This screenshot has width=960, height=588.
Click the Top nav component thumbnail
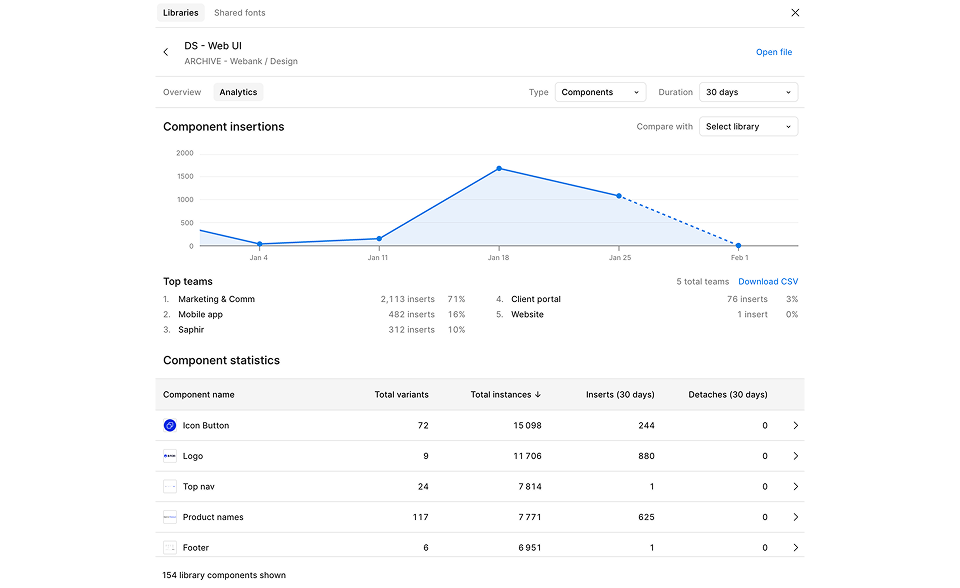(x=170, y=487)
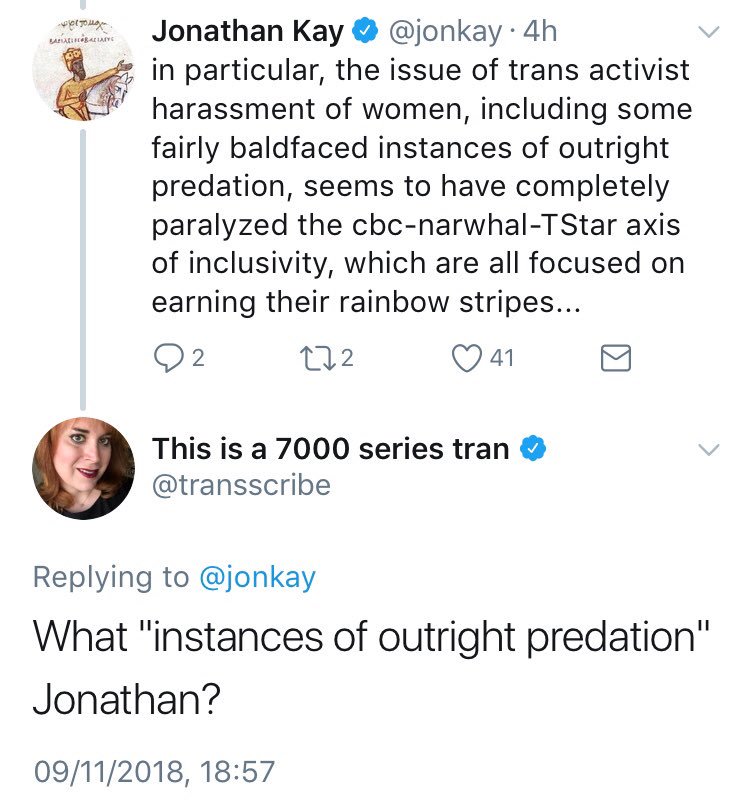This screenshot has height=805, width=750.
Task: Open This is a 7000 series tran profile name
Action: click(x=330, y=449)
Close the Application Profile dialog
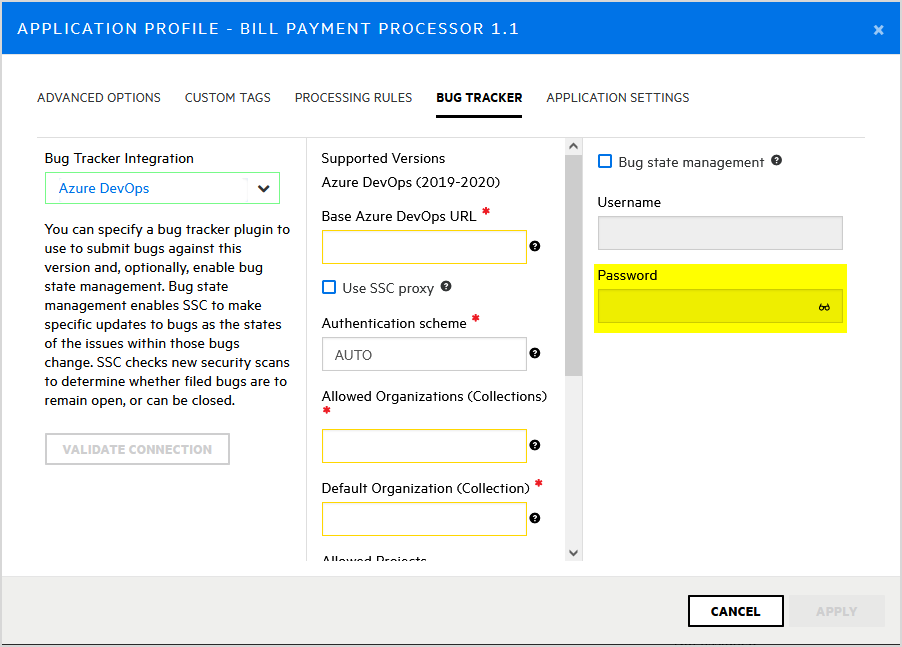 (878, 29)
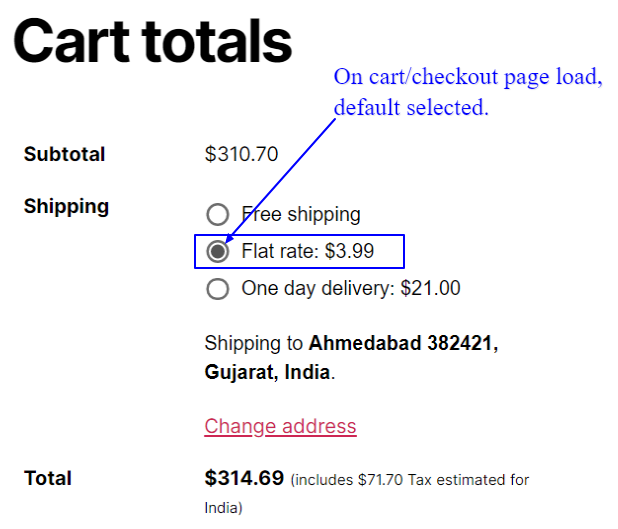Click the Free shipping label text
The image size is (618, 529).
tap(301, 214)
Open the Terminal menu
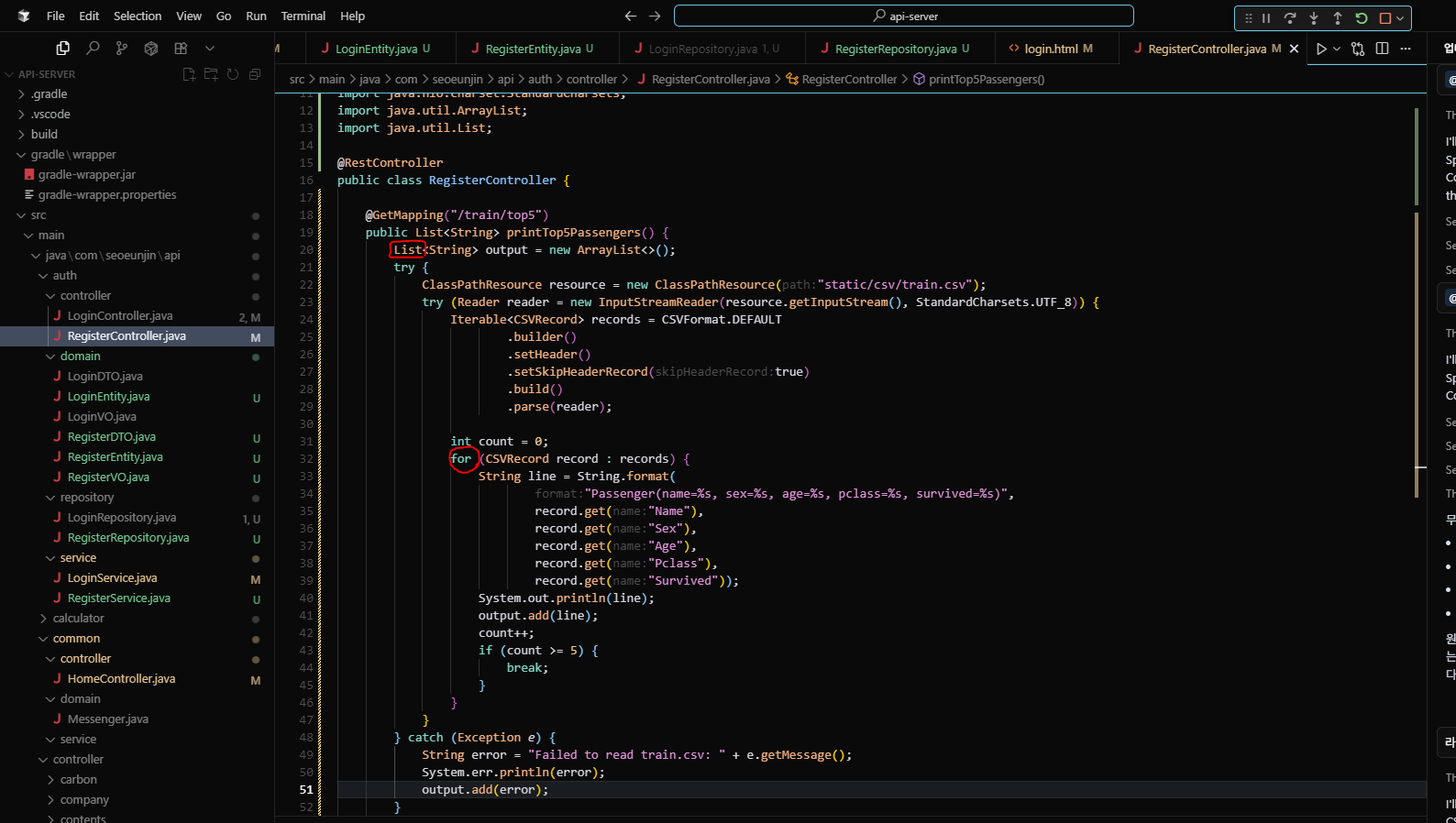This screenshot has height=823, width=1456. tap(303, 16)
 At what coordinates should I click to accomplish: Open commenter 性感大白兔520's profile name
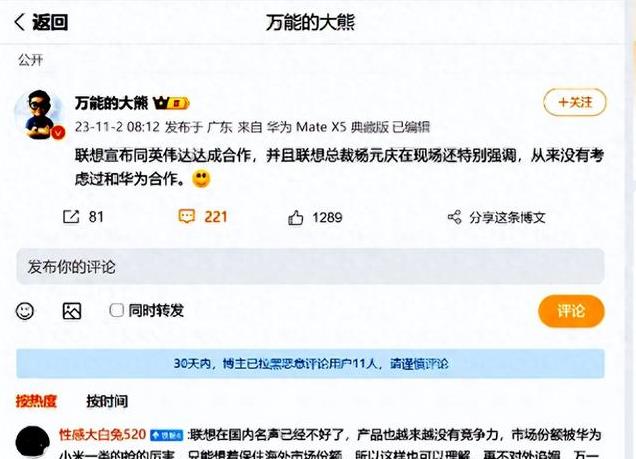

*-*-*

TASK STATEMENT: Only an exact copy of the records counts as an answer. Leave out the images.

TASK SOLUTION:
This screenshot has width=960, height=588.
Click the Top nav component thumbnail
(x=170, y=487)
This screenshot has height=805, width=750.
Task: Open This is a 7000 series tran profile name
Action: click(x=330, y=449)
Close the Application Profile dialog
 (878, 29)
Click the Free shipping label text
The image size is (618, 529).
tap(301, 214)
Open the Terminal menu
This screenshot has height=823, width=1456. tap(303, 16)
 At what coordinates should I click to accomplish: Open commenter 性感大白兔520's profile name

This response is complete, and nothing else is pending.